- **REQUIRED ACTION**: Below are some entries. Copy each line in them that holds "Task".
--------------------
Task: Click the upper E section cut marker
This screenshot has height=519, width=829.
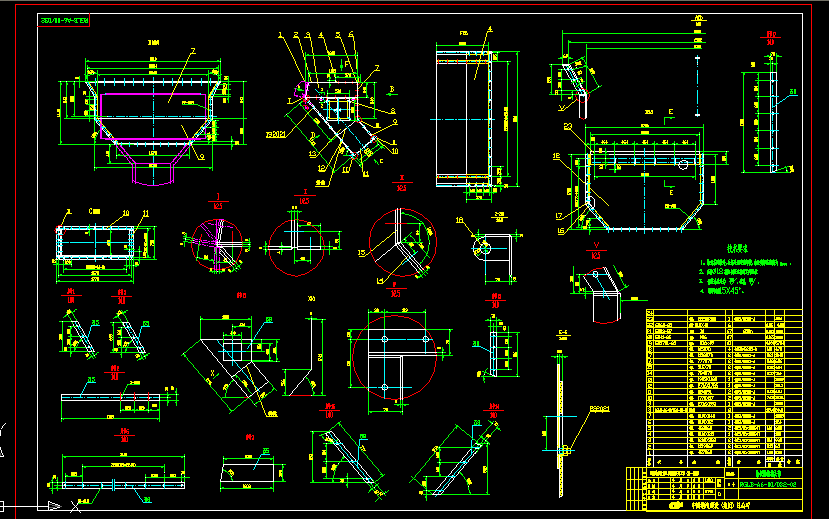Action: [x=669, y=109]
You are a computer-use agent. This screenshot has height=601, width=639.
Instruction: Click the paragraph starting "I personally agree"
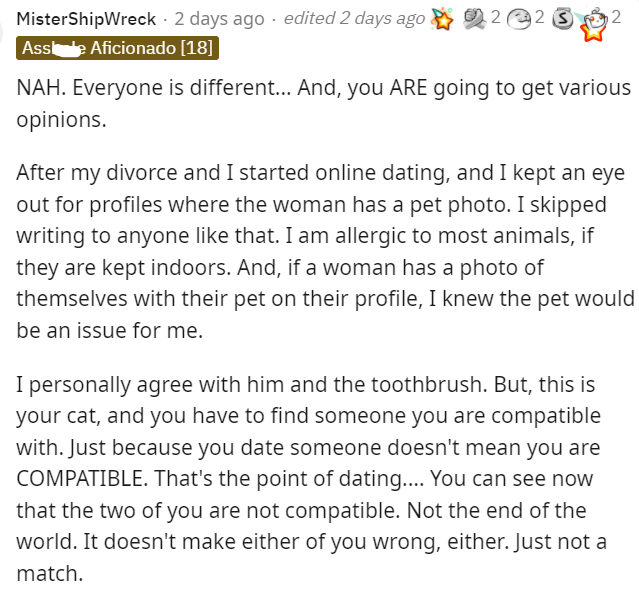tap(320, 478)
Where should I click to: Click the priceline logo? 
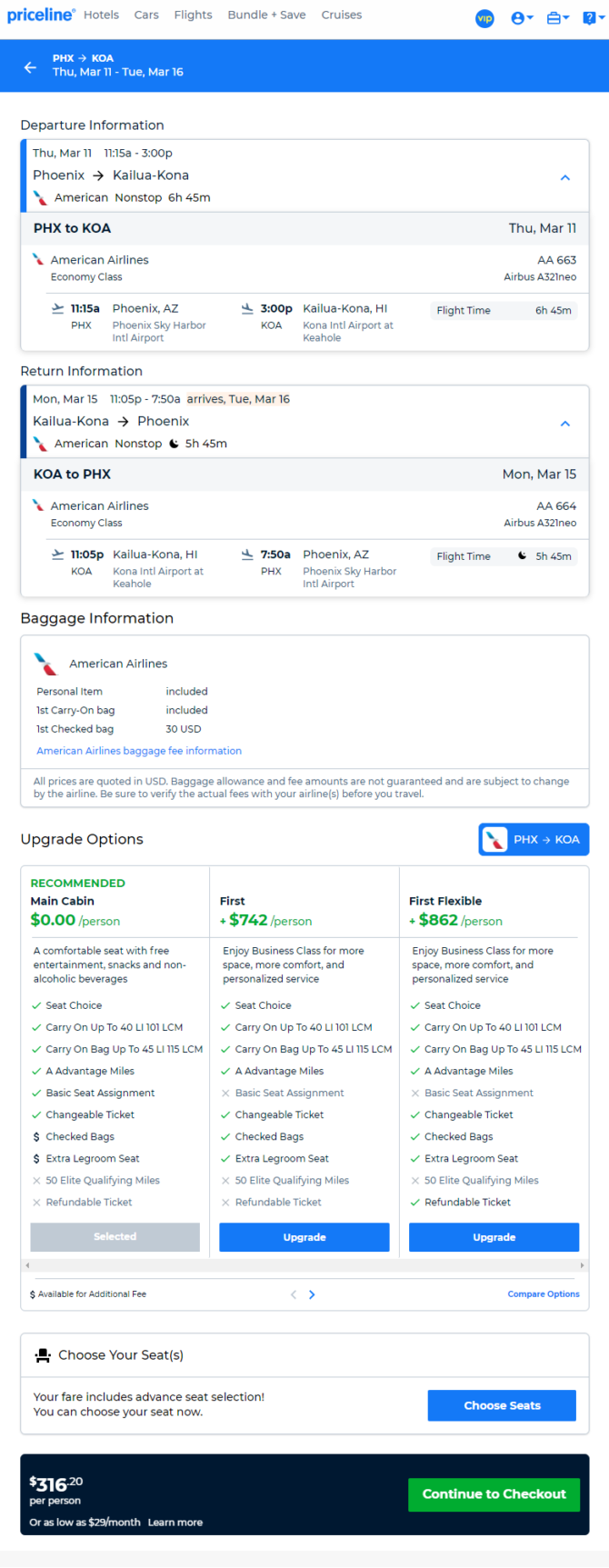tap(41, 15)
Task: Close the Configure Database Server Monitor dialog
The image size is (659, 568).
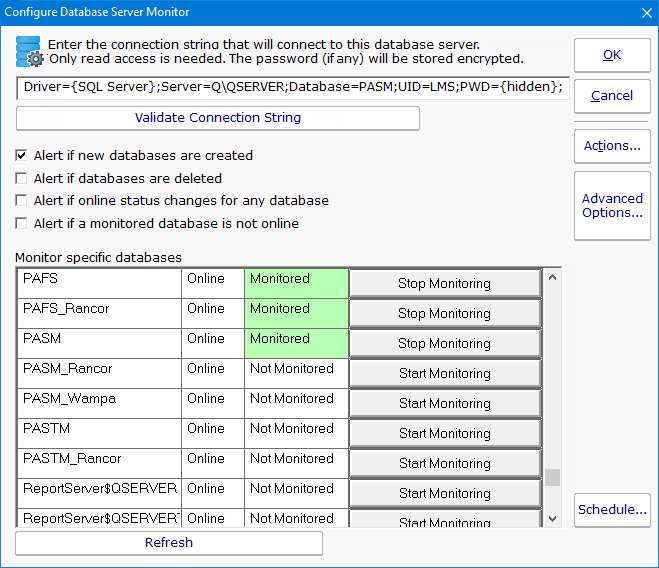Action: tap(644, 12)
--------------------
- **EXERCISE ANSWER**:
Task: Click the upper E section cut marker
Task: Close the Configure Database Server Monitor dialog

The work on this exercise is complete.